DeepMind finally cracks the protein-folding problem at the CASP14 competition (Or rather, is almost there; see here and here for a more sober take). As noted here a while back, it's astonishing to observe how outsiders have come into a field and solved the core problem the field had been working on for decades. Good news in that it means there may be free lunches waiting for us when better equipped outsiders (With money, AI, or anything else) enter new fields.

Does this constitute a solution of the static protein structure prediction problem? I think so but there are all these wrinkles. Honest, thoughtful people can disagree here and it comes down to one’s definition of what the word “solution” really means. Let me explain why I consider this a solution.

While the current list of caveats is a long one, making it seem that AF2 has a way to go before tackling all corner cases and elaborations, it is my expectation that this is not the case because the core intellectual problem has been solved. I believe that everything on the preceding bullet list, excepting the very last item (and possibly the second-to-last) is now an engineering rather than a scientific problem.


I promised to write one piece of armchair sociology and so here it is.
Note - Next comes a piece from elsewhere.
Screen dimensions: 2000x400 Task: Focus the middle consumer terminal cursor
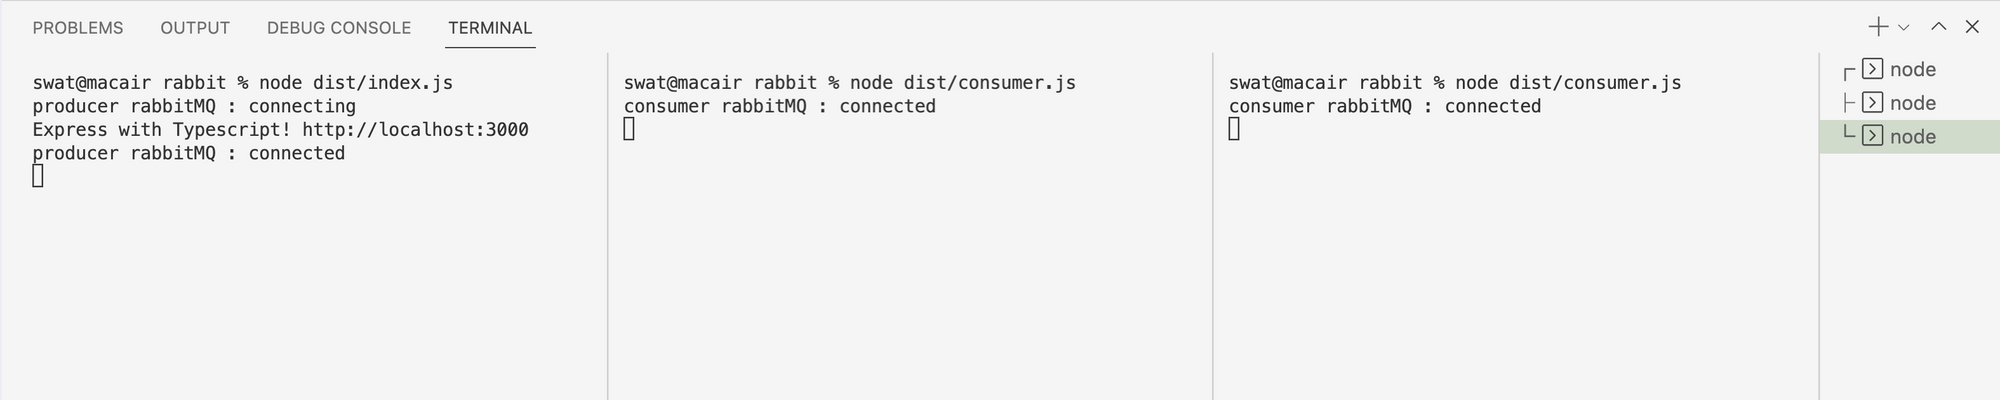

Why was it DeepMind, rather than an academic group, that built AF2?

(From the second link)

Looking at various TFP trends. Weirdly, the author says that "The received wisdom is that we are living through a period of slow TFP growth, and that this slowdown in TFP growth kicked in around the early 2000s.", while in my online circles no one ever makes that claim; standard wisdom is what the author ends up showing, that the stagnation in TFP started around 1970.

Can breakthrough innovations be made systematically? A podcast with Noubar Afeyan (co-founder of Moderna and founder and CEO of Flagship Pioneering)

The Hallmarks of Health (In addition to the Hallmarks of Cancer, and the Hallmarks of Aging)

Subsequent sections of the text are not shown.